### Work to complete
**a.** Decide whether each statement agrees with the passage below about book reviews, answering yes or no and quoting the deciding words from the passage: (i) The first chapter of BUM RAP is seven sentences long. (ii) THE DEEP BLUE ALIBI is set in Germany. (iii) BUM RAP was inspired by a federal trial in New York.
**b.** Translate this sentence from the passage below about book reviews into Spanish: "Many one-star reviews make no literary judgments."

Grrrrrr! That’s my animalistic growl. The inspiration for BUM RAP was a federal racketeering trial in Miami, known locally as the “Russian Bar Girls case.” Some of the testimony was as racy as anything in the book. Here’s a brief exchange from the transcript between the prosecutor and a Russian bar girl:
Q: Did you zip down men’s pants?
A: Yes, touch them, kiss them, anything you can think.
Q: Giving them hope that they would have sex with you?
A: All my behavior was inclining to this.
“Giving Men Hope” became a chapter title, and men’s idiotic conduct around women moved the story along, as it does in real life.
My favorite review of BUM RAP contained this curt dismissal:
“I didn’t even finish the first chapter.”
Ouch! The first chapter is exactly seven sentences long. (CLICK HEREand scroll down the page to “Read an Excerpt” to find that chapter. I hope you finish it).
Many one-star reviews make no literary judgments. Witness this short but not sweet doozy concerning FLESH & BONES:
“I did not order this book.“
Fair enough, but I didn’t send it to you! Then there’s this brief put-down of THE DEEP BLUE ALIBI:
“There are no hummingbirds in Germany.”
Fine. There also are no hummingbirds in THE DEEP BLUE ALIBI, which is set in the Florida Keys and was nominated for an Edgar Allan Poe award.

### Data
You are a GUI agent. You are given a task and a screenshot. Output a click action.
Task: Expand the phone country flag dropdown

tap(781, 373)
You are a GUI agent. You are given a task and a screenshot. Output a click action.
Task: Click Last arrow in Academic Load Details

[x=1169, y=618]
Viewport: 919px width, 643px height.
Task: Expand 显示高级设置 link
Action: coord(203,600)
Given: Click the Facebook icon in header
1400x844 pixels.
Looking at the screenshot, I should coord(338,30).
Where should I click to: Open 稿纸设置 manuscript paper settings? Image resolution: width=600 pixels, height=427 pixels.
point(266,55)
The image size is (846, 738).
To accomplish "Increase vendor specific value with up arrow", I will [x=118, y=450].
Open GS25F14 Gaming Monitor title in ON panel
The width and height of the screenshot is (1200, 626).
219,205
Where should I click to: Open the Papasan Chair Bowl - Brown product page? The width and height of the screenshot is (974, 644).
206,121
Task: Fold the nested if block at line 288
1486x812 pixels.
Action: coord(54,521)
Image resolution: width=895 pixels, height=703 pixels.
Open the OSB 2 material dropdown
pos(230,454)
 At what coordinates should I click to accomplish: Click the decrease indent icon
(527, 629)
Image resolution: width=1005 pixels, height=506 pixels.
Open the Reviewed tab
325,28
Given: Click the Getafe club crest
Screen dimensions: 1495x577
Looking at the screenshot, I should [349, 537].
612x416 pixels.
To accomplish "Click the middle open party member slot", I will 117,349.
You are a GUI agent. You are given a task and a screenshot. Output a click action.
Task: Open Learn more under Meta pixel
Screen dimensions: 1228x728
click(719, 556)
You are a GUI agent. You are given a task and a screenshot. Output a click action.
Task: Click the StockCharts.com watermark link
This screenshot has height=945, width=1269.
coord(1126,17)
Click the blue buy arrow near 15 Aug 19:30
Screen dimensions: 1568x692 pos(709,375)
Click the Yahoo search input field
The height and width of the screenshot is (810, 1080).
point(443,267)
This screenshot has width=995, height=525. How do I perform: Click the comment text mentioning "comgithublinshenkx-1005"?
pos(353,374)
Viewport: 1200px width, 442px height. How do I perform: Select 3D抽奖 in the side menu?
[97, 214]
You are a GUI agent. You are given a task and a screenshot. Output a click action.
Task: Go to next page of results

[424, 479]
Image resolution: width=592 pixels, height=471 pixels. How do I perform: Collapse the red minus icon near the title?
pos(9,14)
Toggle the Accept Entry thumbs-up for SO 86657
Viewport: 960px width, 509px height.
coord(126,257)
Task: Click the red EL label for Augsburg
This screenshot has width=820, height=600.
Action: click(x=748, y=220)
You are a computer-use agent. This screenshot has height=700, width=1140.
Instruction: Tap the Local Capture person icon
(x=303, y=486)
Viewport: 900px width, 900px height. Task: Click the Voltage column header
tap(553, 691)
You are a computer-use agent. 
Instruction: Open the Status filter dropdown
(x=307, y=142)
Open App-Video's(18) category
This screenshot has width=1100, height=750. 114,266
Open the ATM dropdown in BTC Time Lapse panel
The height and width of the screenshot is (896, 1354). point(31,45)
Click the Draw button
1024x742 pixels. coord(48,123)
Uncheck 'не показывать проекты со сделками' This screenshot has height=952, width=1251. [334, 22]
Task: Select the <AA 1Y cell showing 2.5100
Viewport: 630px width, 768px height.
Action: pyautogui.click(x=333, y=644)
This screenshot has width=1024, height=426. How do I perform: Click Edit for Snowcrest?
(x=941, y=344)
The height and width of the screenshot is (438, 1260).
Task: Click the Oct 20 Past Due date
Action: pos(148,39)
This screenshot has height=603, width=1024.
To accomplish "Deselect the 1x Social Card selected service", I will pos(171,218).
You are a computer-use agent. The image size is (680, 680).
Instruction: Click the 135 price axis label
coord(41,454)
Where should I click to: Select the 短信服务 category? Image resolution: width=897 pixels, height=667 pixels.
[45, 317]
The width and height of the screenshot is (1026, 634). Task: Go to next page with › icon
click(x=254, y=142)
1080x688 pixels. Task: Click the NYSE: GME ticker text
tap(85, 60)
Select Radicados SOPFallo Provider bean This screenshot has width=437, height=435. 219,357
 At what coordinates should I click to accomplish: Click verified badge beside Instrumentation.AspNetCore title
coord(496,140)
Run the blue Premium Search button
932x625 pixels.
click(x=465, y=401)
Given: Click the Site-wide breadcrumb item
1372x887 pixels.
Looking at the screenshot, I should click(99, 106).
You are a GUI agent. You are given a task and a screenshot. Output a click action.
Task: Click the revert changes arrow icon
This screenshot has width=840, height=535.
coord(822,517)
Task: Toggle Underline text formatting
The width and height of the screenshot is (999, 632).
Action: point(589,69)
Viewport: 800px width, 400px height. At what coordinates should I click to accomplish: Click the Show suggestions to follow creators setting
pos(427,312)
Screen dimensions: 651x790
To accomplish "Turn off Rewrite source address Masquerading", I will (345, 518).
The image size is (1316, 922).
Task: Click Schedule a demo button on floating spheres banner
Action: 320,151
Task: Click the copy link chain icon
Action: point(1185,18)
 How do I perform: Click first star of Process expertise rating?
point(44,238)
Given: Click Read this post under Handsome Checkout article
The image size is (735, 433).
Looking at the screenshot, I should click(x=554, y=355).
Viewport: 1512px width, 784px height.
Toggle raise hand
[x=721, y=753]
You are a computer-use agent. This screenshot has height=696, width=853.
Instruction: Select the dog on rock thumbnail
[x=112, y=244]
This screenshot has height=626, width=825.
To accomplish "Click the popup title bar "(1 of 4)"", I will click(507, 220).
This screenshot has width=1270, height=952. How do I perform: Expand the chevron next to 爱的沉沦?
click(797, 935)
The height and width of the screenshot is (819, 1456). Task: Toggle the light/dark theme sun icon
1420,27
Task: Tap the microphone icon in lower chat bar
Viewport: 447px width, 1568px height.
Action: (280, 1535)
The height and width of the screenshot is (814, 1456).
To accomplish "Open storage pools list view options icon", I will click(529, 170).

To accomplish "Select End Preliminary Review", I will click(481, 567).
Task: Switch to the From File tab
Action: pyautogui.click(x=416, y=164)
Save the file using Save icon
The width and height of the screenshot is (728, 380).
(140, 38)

### Answers by item
**a.**
(i) Yes: "The first chapter is exactly seven sentences long."
(ii) No: "which is set in the Florida Keys"
(iii) No: "The inspiration for BUM RAP was a federal racketeering trial in Miami"

**b.** Muchas reseñas de una estrella no emiten juicios literarios.